In opposition, Plaintiff references appeal log number ASP HC 15029625 in which Plaintiff claimed that he was provided with inadequate health care, in particular that Siegrist was indifferent to and ignored issues pertaining to his shoulder pain, tendonitis, and “lesions” on his foot. (ECF No. 54, Opp'n at 71-72; UdF 88.) However, Plaintiff's handwritten complaints about the treatment or lack thereof provided by Defendant Siegrist in a CDCR 602 inmate grievance is insufficient to create a genuine dispute of material fact. Accordingly, Defendant Siegrist is entitled to judgment as a matter of law.
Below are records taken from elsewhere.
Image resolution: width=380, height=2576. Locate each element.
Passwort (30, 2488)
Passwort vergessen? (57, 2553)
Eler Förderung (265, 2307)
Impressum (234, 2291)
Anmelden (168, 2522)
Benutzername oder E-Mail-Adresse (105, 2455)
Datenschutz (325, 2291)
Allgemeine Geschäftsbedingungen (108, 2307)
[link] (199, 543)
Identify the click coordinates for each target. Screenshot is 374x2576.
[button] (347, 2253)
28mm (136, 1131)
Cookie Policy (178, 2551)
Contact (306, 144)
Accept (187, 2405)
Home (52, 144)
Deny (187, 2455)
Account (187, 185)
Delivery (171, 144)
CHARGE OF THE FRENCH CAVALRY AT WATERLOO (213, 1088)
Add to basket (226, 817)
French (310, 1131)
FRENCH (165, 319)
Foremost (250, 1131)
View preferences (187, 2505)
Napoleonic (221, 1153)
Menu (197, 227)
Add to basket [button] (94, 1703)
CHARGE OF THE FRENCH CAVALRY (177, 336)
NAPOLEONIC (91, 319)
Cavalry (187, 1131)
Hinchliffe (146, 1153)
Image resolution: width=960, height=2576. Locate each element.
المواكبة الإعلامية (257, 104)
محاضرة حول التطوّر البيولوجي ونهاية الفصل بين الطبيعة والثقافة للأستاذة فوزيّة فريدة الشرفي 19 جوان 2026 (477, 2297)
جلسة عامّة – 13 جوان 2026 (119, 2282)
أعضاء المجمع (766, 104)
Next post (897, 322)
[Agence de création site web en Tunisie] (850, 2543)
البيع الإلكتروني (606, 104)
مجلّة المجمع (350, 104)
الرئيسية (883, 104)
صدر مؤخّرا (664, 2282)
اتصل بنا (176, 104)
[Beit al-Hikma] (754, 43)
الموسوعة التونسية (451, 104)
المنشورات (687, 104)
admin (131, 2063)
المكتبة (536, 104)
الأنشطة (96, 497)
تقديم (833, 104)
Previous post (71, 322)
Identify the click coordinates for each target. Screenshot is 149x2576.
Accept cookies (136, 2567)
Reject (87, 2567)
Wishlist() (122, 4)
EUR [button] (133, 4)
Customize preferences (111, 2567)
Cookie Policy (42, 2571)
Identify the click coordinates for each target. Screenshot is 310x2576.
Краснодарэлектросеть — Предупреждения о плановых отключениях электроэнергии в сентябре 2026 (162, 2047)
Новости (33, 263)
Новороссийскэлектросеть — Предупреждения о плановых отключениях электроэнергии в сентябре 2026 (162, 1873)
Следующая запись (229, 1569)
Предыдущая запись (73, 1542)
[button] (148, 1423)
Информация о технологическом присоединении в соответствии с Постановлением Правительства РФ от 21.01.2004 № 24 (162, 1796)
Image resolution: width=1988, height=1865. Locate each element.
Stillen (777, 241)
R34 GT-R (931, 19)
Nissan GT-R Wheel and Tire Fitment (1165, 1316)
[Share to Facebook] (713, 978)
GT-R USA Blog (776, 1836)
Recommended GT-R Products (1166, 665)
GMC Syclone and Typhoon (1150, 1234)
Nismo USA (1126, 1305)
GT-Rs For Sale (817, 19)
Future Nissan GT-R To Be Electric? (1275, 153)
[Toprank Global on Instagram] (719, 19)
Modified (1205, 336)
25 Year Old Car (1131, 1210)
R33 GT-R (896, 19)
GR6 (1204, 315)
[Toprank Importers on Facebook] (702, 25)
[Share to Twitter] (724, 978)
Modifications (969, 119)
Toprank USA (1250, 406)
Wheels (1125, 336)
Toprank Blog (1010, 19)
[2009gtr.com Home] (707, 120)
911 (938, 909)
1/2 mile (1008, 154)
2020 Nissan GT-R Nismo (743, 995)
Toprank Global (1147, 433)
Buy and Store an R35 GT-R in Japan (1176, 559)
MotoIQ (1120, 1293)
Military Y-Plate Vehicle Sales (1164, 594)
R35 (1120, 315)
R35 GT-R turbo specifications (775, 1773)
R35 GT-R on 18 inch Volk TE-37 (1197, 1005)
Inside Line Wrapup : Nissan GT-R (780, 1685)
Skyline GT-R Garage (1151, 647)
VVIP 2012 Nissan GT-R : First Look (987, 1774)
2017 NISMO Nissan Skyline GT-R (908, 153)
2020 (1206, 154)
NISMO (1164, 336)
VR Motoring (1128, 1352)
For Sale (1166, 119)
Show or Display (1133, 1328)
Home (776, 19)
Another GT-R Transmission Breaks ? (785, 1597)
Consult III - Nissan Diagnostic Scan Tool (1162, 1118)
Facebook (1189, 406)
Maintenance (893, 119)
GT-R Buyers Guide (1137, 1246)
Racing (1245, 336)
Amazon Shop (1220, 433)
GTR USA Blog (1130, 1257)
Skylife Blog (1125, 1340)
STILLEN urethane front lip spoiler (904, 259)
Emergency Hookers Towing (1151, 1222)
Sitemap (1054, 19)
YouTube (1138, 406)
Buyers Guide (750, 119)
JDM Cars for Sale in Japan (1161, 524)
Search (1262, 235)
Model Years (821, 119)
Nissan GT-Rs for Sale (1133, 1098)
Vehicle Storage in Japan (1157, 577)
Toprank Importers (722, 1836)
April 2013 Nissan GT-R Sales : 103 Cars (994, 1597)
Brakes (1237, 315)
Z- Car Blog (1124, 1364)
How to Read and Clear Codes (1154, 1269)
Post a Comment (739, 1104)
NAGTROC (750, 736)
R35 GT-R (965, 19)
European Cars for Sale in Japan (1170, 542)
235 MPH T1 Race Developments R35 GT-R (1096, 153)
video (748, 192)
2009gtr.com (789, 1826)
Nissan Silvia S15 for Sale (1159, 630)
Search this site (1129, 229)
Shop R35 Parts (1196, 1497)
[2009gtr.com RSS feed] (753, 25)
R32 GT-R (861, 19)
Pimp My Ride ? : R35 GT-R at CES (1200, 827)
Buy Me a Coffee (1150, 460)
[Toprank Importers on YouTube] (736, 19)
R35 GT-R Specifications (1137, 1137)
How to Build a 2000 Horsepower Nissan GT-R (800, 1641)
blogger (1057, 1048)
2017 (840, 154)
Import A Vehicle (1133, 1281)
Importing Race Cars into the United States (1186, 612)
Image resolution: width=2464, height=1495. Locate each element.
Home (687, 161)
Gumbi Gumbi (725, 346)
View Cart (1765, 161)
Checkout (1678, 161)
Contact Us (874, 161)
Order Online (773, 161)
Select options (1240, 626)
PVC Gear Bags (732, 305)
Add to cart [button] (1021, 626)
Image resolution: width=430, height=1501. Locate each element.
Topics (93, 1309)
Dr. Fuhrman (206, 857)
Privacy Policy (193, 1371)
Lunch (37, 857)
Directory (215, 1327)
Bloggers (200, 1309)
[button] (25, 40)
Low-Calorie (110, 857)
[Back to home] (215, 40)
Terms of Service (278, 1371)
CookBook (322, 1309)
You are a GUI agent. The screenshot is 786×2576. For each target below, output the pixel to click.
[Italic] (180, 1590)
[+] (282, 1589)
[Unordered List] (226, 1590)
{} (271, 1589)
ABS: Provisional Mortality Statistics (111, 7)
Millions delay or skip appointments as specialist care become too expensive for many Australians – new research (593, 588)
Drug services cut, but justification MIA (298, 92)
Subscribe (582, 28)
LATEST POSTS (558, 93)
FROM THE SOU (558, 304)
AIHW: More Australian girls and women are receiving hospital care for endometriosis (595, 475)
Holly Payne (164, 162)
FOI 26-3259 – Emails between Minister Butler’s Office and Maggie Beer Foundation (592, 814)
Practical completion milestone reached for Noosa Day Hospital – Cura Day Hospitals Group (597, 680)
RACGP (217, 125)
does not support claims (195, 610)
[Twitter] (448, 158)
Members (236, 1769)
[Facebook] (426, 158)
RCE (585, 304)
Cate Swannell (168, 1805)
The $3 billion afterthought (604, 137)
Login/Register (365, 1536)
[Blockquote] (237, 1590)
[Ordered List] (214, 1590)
3. Defendant Registered Nurse Van Blargen
Plaintiff contends that on December 14, 2015, he complained to Defendant Van Blargen about his pain and inability to walk due to his open wound. (Sec. Am. Compl. at 8.) While Van Blargen dressed the wound, Plaintiff contends this treatment was inadequate because the wound continued to grow. (Id.) On December 21, 2015, Plaintiff again complained to Van Blargen about his increasing pain and difficulty walking, particularly because the wound alleged had grown in size. (Id. at 9.) On December 23, 2015, Plaintiff again complained to Van Blargen, and complained to him for a third time on December 28, 2015. (Id.) Van Blargen dressed the wound again, but Plaintiff contends that did nothing to stop it from growing. (Id.) Then, on January 5, 2015, Plaintiff showed Van Blargen a second wound that had begun to develop on his left heel. (Id.) Plaintiff explained that standing on his feet, walking to the dining room, showering, and using the restroom caused intense pain. (Id.) Van Blargen applied the usual ointment and dressing remedies, which were ineffective. (Id.) Lastly, on February 5, 2016, Plaintiff complained to Van Blargen about his continuing pain. (Id. at 10.) Van Blargen noted his distress but continued with the usual treatment, which Plaintiff contends was ineffective. (Id.)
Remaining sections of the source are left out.